Berdasarkan uraian di atas, dapat disimpulkan bahwa norma adalah petunjuk hidup bagi warga yang ada dalam masyarakat. Norma dalam masyarakat hendaknya dipatuhi oleh anggota masyarakat, karena norma tersebut mengandung sanksi. Siapa saja, baik individu maupun kelompok, yang melanggar norma mendapat hukuman yang berwujud sanksi, seperti sanksi agama dari Tuhan dan departemen agama, sanksi susila, kesopanan, hukum, maupun kebiasaan yang diberikan oleh masyarakat berupa sanksi moral.
2.1.2        Beberapa Pandangan tentang Norma Moral
Norma moral sebagai kaidah yang dipakai untuk menilai tindakan manusia sangat nampak dalam beberapa pandangan berikut, seperti moralitas ekstrinsik, naturalisme moral dan relativisme moral. [23]
2.1.2.1              Moralitas Ekstrinsik
Moralitas Ekstrinsik menegaskan bahwa nilai moral suatu tindakan ditentukan berdasarkan kesesuaian atau pertentangan antara tindakan itu sendiri dengan suatu perintah dari luar (norma ekstrinsik). Suatu tindakan dianggap baik kalau diizinkan dan dianggap buruk kalau dilarang oleh suatu otoritas di luar pelaku (misalnya penguasa atau Allah). Moralitas ekstrinsik disebut juga positivisme moral karena mereduksi hukum moral menjadi hukum positif.[24] Pandangan moralitas ekstrinsik ini memiliki beberapa dasar pemikiran, yaitu:
1.         Ada banyak aturan dan penilaian moral tetapi tidak ada pandangan universal tentang tindakan yang baik dan yang buruk. Tidak ada tindakan yang baik dan buruk pada dirinya sendiri. Ada aturan yang dianggap baik oleh orang tertentu tetapi dilanggar oleh orang lain.
2.         Analisis tentang nilai moral memperlihatkan bahwa moralitas mengandung kewajiban tetapi tidak ada kewajiban tanpa hukum dan hukum selalu dimaklumkan oleh suatu instansi yang berwenang. 
3.         Kesadaran moral selalu terungkap dalam bentuk perintah dan larangan dari luar.
Moralitas Ekstrinsik didukung oleh beberapa teori lainnya seperti sofisme, sosiologisme dan oleh beberapa penganjur teori lain seperi Th. Hobbes dan Samuel Pufendor.[25]
1.             Sofisme mempertentangkan kodrat (phusis ) dengan hukum (nomos). Hukum yang merupakan acuan bagi penilaian moral merupakan hasil kesepakatan bersama dan bukan berasal dari kodrat manusia. Sosiologisme yang dianjurkan oleh E. Durkheim dan Levy-Bruhl menegaskan bahwa masyarakat bukanlah himpunan individu-individu melainkan suatu kenyataan yang berada sendiri dan memiliki nilai lebih tinggi daripada anggota-anggota lainnya. Nilai-nilai moral diberikan oleh masyarakat kepada individu supaya individu dapat mewujudkan dirinya.

▶ _YANG DITANYAKAN_:
(a) Salin tanpa perubahan bagian teks tentang norma moral mulai dari "Moralitas Ekstrinsik didukung" sampai dengan "dapat mewujudkan dirinya.".
(b) Tentukan apakah setiap pernyataan ini sesuai dengan teks tentang norma moral, lalu jawab ya atau tidak beserta kutipan persis kata-kata teks yang menjadi penentunya: (i) Moralitas ekstrinsik disebut juga positivisme moral. (ii) Menurut sofisme, hukum berasal dari kodrat manusia. (iii) Sosiologisme dianjurkan oleh Th. Hobbes.
Daftar berikut berasal dari sumber lain, bukan dari teks tentang norma moral.

▶ _DATA TERSEDIA_:
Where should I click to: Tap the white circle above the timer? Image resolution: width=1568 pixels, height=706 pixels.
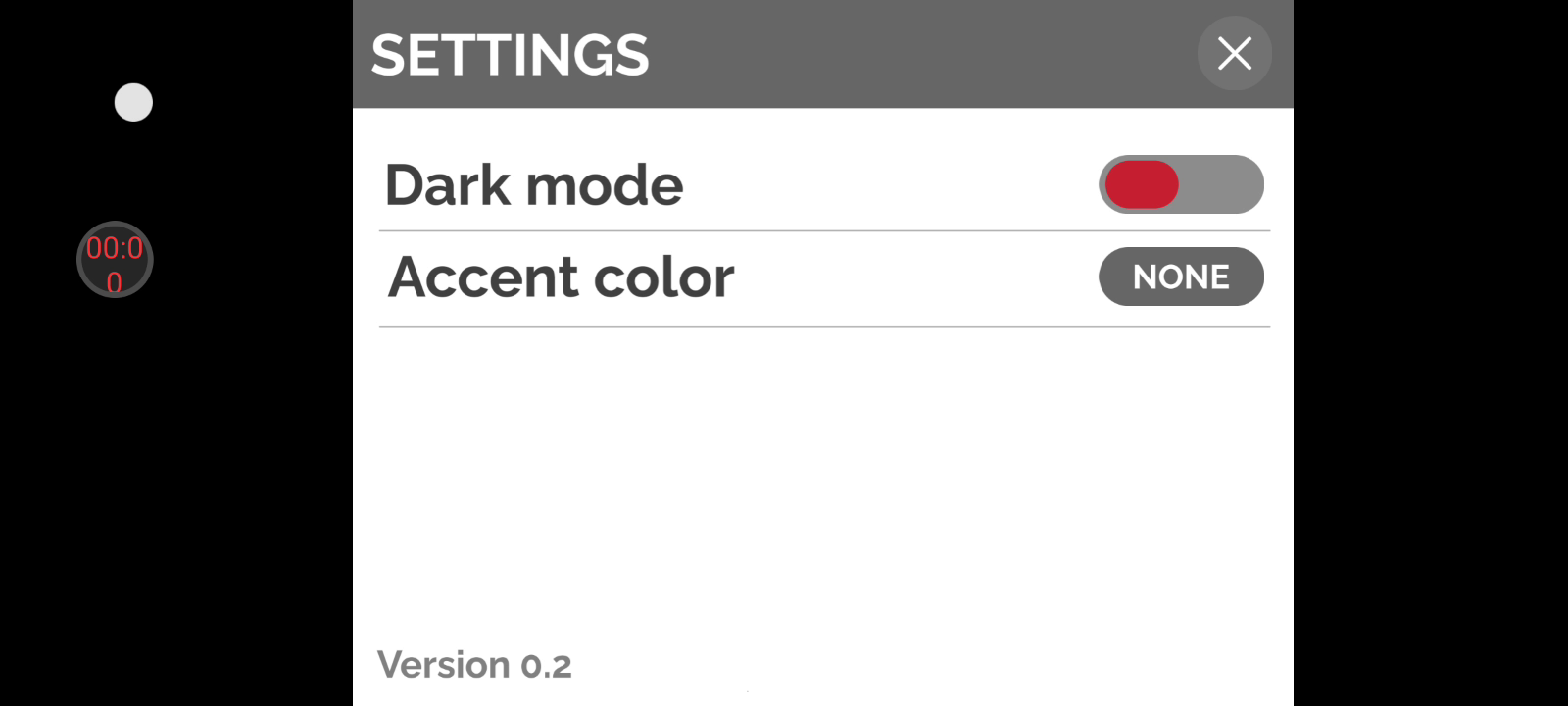click(133, 102)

▶ _JAWABAN TUGAS_:
(a)
Moralitas Ekstrinsik didukung oleh beberapa teori lainnya seperti sofisme, sosiologisme dan oleh beberapa penganjur teori lain seperi Th. Hobbes dan Samuel Pufendor.[25]
1.             Sofisme mempertentangkan kodrat (phusis ) dengan hukum (nomos). Hukum yang merupakan acuan bagi penilaian moral merupakan hasil kesepakatan bersama dan bukan berasal dari kodrat manusia. Sosiologisme yang dianjurkan oleh E. Durkheim dan Levy-Bruhl menegaskan bahwa masyarakat bukanlah himpunan individu-individu melainkan suatu kenyataan yang berada sendiri dan memiliki nilai lebih tinggi daripada anggota-anggota lainnya. Nilai-nilai moral diberikan oleh masyarakat kepada individu supaya individu dapat mewujudkan dirinya.

(b)
(i) Ya: "Moralitas ekstrinsik disebut juga positivisme moral"
(ii) Tidak: "merupakan hasil kesepakatan bersama dan bukan berasal dari kodrat manusia"
(iii) Tidak: "Sosiologisme yang dianjurkan oleh E. Durkheim dan Levy-Bruhl"